Animais de estimação – Ter um custa hoje, em média, quase 21% mais do que em 2021, de acordo com o Instituto Nacional de Estatística.

Mais ricos em Portugal – Unidade do FIsco que fiscaliza as maiores fortunas e as empresas mais poderosas está a acompanhar cinco vezes mais contribuintes do que em 2014.

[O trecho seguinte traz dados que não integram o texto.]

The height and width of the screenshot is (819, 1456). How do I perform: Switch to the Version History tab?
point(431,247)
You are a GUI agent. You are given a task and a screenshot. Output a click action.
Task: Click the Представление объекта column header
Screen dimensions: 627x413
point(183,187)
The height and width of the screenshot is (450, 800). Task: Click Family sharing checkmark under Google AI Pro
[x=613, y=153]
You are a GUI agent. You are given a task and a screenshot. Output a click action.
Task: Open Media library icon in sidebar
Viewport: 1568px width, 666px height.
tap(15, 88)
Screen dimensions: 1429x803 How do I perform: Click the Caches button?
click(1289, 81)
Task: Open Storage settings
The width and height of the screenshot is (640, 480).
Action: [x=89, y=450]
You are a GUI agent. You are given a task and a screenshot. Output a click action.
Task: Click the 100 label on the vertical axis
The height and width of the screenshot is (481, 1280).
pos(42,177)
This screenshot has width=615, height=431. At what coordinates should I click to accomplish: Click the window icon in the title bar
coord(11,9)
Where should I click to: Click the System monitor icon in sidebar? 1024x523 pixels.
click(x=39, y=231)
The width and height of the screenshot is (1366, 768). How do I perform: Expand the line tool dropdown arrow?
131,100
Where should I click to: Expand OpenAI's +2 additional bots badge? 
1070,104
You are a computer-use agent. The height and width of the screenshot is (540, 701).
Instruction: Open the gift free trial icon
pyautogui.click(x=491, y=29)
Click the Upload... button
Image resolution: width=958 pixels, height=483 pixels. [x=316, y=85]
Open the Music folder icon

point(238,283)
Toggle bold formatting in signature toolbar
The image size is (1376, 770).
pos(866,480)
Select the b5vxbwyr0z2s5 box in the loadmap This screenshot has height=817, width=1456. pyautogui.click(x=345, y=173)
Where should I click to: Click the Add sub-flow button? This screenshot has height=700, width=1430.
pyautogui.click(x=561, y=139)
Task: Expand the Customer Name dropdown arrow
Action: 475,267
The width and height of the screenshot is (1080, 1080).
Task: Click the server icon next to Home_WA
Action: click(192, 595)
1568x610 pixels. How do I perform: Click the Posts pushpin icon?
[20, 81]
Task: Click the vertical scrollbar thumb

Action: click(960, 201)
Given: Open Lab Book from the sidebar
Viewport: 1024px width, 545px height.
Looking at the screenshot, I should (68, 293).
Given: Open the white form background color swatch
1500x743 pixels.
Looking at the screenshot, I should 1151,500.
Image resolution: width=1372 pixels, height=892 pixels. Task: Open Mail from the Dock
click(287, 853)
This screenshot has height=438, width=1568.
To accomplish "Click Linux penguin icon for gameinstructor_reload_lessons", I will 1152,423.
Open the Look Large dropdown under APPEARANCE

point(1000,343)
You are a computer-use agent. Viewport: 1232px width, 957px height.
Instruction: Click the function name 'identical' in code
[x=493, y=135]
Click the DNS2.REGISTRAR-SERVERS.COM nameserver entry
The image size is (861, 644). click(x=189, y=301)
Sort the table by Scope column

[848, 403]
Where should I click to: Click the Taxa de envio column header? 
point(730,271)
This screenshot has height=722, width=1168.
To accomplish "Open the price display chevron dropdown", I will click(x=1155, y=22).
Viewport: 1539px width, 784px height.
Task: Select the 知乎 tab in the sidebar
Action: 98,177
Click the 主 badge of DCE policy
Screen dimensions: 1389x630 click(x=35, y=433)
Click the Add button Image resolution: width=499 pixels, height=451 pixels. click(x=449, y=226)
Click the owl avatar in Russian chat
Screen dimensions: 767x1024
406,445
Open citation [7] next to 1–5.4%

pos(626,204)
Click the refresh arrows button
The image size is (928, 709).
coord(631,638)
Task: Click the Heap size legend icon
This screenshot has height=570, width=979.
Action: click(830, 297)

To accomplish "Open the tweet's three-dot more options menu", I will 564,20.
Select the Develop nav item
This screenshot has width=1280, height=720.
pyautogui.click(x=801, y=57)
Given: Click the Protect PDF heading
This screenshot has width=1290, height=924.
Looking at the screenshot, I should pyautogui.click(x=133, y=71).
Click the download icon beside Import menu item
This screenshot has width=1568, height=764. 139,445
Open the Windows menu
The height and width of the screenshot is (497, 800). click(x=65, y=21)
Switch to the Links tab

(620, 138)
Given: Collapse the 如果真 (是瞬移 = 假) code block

Futebol regressa à Europa – Um guia para o que há para ver nas próximas semanas, de Portugal a Espanha, Itália e Inglaterra, onde a Premier League retoma hoje a atividade, com sete jogos agendados.

FRASES

O nosso tempo vive uma grave carestia de paz
Papa Francisco, na leitura da mensagem de Natal, no Vaticano, referindo-se à guerra na Ucrânia, mas também aos “exemplos da Síria e da Terra Santa”

Há uma superioridade latente na forma como o normal de Lisboa olha para o que é de fora. Como se fôssemos uma espécie de Tino de Rans
João Moreira, criador de Bruno Aleixo, no podcast Posto Emissor, da Blitz

PODCASTS A NÃO PERDER

As sugestões da equipa multimédia do Expresso:

António Guterres: “A única parte do futuro que me preocupa é acabar este mandato não apenas evitando o pior, mas tentando lançar as bases para que seja possível um multilateralismo mais eficaz do que aquele que temos hoje”. Oiça a entrevista do secretário-geral da ONU a Francisco Pinto Balsemão no podcast Deixar o Mundo Melhor.

A má educação política e cívica de Costa e a 'pop star' Zelensky. A entrevista do PM à “Visão” e outras atitudes de António Costa estão em análise no podcast Miguel Sousa Tavares de Viva Voz, com a diretora-adjunta do Expresso Paula Santos.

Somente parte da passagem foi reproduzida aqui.